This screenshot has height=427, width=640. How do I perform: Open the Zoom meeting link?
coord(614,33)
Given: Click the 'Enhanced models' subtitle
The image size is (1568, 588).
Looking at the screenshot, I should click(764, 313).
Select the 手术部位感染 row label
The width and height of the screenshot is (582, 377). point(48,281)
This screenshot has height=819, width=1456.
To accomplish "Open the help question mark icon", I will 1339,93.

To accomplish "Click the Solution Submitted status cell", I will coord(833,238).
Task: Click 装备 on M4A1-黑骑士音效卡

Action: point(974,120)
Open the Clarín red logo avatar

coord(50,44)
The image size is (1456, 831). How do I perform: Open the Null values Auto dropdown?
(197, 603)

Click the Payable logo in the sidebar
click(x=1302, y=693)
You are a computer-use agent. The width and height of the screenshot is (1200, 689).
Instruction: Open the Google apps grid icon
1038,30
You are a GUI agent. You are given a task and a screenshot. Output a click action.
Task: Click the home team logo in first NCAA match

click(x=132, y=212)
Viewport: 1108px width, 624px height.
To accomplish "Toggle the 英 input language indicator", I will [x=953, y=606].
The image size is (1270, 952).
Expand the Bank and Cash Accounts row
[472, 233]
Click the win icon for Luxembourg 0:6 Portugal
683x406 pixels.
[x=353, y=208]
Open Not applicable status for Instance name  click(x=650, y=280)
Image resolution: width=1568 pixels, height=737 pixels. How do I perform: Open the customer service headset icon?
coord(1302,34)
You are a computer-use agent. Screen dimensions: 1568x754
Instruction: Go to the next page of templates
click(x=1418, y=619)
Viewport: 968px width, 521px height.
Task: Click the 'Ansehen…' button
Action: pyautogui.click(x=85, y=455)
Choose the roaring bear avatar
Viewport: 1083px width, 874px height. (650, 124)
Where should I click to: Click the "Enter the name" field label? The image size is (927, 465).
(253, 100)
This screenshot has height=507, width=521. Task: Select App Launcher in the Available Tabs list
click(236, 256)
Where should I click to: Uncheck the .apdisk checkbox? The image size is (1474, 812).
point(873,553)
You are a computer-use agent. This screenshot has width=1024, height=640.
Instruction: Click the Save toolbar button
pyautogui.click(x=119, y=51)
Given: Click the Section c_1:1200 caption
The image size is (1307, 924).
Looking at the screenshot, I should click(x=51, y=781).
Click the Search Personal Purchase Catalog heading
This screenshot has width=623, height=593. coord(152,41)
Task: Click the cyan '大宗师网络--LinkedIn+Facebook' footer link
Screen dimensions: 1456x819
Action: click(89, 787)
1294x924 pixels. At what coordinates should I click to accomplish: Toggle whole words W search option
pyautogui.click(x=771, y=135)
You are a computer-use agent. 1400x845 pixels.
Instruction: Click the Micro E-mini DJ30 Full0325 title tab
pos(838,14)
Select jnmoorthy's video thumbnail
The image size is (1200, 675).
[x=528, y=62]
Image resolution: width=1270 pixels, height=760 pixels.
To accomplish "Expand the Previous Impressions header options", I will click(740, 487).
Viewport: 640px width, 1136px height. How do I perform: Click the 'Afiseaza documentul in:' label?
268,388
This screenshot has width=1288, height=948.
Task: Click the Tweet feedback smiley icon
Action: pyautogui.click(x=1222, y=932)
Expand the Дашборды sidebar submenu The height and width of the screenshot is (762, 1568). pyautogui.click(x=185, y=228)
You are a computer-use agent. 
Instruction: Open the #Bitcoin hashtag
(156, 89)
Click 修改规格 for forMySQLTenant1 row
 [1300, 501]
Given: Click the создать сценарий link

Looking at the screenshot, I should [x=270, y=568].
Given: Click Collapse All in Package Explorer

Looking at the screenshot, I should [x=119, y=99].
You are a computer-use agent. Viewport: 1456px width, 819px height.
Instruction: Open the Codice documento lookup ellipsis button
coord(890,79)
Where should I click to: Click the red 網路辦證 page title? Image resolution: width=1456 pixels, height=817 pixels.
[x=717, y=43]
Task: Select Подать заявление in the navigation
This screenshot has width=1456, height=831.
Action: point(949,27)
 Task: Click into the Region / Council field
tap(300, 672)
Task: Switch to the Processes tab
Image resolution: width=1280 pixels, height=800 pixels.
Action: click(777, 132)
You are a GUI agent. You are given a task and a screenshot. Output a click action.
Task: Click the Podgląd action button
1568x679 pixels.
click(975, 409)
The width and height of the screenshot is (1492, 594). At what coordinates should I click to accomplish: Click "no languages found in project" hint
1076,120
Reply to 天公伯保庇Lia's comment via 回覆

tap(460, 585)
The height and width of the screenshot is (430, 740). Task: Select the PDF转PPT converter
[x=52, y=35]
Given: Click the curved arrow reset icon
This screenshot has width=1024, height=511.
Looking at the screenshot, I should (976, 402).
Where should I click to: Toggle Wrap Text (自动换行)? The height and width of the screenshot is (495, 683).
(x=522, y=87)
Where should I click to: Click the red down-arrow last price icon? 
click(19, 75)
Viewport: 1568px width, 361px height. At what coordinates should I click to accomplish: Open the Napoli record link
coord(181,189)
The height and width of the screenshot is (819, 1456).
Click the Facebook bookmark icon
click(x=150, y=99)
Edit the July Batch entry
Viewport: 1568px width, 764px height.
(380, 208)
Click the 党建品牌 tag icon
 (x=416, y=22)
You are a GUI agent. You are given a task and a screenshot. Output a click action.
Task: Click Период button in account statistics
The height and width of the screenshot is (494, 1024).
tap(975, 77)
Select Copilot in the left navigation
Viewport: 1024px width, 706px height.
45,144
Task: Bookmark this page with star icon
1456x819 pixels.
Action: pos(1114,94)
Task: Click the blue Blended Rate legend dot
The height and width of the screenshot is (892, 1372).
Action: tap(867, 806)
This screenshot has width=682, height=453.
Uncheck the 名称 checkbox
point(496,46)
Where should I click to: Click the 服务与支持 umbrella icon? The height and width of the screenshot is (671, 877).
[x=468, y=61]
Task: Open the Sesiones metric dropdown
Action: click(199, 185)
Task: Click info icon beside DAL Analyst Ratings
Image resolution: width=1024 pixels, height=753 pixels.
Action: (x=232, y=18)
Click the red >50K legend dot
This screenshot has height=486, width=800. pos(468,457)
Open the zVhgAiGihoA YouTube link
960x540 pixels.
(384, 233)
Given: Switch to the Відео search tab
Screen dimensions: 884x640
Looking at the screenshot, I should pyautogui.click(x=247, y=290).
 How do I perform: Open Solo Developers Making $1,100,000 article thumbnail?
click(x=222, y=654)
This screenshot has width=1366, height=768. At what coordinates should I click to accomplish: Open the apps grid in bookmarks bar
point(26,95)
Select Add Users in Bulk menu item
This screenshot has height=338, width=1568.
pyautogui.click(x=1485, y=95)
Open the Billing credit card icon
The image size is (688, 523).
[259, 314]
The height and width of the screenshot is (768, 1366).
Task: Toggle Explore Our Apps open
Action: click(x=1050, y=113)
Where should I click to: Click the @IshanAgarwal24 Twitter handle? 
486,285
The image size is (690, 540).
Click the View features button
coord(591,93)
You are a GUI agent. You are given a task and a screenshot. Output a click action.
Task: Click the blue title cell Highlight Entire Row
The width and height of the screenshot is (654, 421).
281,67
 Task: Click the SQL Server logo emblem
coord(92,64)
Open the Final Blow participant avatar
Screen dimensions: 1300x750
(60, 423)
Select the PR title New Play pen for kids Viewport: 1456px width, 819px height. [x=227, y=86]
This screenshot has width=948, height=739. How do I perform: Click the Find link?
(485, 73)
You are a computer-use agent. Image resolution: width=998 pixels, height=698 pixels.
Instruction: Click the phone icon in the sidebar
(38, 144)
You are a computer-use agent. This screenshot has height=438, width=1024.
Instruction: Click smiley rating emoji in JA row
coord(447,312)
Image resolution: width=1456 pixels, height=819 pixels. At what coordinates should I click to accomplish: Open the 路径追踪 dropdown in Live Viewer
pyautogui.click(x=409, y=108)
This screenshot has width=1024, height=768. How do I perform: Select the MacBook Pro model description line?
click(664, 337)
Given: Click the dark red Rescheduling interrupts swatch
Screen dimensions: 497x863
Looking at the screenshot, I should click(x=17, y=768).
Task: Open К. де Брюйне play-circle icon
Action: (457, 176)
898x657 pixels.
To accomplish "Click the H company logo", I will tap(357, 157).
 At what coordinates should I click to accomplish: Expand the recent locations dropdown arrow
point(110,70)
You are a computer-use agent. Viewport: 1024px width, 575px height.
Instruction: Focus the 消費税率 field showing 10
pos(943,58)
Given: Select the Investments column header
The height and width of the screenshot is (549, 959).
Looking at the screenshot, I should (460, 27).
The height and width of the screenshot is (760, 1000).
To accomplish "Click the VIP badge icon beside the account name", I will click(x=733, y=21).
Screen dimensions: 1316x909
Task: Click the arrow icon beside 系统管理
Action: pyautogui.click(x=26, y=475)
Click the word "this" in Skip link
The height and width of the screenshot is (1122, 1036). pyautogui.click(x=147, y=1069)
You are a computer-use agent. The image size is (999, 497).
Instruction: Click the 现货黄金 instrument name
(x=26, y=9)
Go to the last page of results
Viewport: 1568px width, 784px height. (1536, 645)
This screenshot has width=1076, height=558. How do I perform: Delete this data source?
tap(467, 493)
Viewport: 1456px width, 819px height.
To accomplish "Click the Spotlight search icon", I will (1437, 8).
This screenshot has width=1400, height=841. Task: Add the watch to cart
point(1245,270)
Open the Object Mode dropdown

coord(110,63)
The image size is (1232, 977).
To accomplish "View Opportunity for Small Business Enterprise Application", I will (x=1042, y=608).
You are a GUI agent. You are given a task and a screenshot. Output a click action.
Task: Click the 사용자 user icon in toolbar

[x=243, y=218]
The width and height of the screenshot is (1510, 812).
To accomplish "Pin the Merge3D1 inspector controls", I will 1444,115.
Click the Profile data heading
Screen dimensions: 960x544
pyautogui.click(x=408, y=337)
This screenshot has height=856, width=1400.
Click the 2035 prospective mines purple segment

● Your task
Lay out the lines as a Markdown table with columns Row and Line, starting with the line containing "Task: Select Подать" and running through the line containing "(x=416, y=22)". Number each row, and leave out blank lines.

● Right answer
| Row | Line |
|---|---|
| 1 | Task: Select Подать заявление in the navigation |
| 2 | This screenshot has width=1456, height=831. |
| 3 | Action: point(949,27) |
| 4 |  Task: Click into the Region / Council field |
| 5 | tap(300, 672) |
| 6 | Task: Switch to the Processes tab |
| 7 | Image resolution: width=1280 pixels, height=800 pixels. |
| 8 | Action: click(777, 132) |
| 9 | You are a GUI agent. You are given a task and a screenshot. Output a click action. |
| 10 | Task: Click the Podgląd action button |
| 11 | 1568x679 pixels. |
| 12 | click(975, 409) |
| 13 | The width and height of the screenshot is (1492, 594). At what coordinates should I click to accomplish: Click "no languages found in project" hint |
| 14 | 1076,120 |
| 15 | Reply to 天公伯保庇Lia's comment via 回覆 |
| 16 | tap(460, 585) |
| 17 | The height and width of the screenshot is (430, 740). Task: Select the PDF转PPT converter |
| 18 | [x=52, y=35] |
| 19 | Given: Click the curved arrow reset icon |
| 20 | This screenshot has width=1024, height=511. |
| 21 | Looking at the screenshot, I should (976, 402). |
| 22 | Where should I click to: Toggle Wrap Text (自动换行)? The height and width of the screenshot is (495, 683). |
| 23 | (x=522, y=87) |
| 24 | Where should I click to: Click the red down-arrow last price icon?  |
| 25 | click(19, 75) |
| 26 | Viewport: 1568px width, 361px height. At what coordinates should I click to accomplish: Open the Napoli record link |
| 27 | coord(181,189) |
| 28 | The height and width of the screenshot is (819, 1456). |
| 29 | Click the Facebook bookmark icon |
| 30 | click(x=150, y=99) |
| 31 | Edit the July Batch entry |
| 32 | Viewport: 1568px width, 764px height. |
| 33 | (380, 208) |
| 34 | Click the 党建品牌 tag icon |
| 35 |  (x=416, y=22) |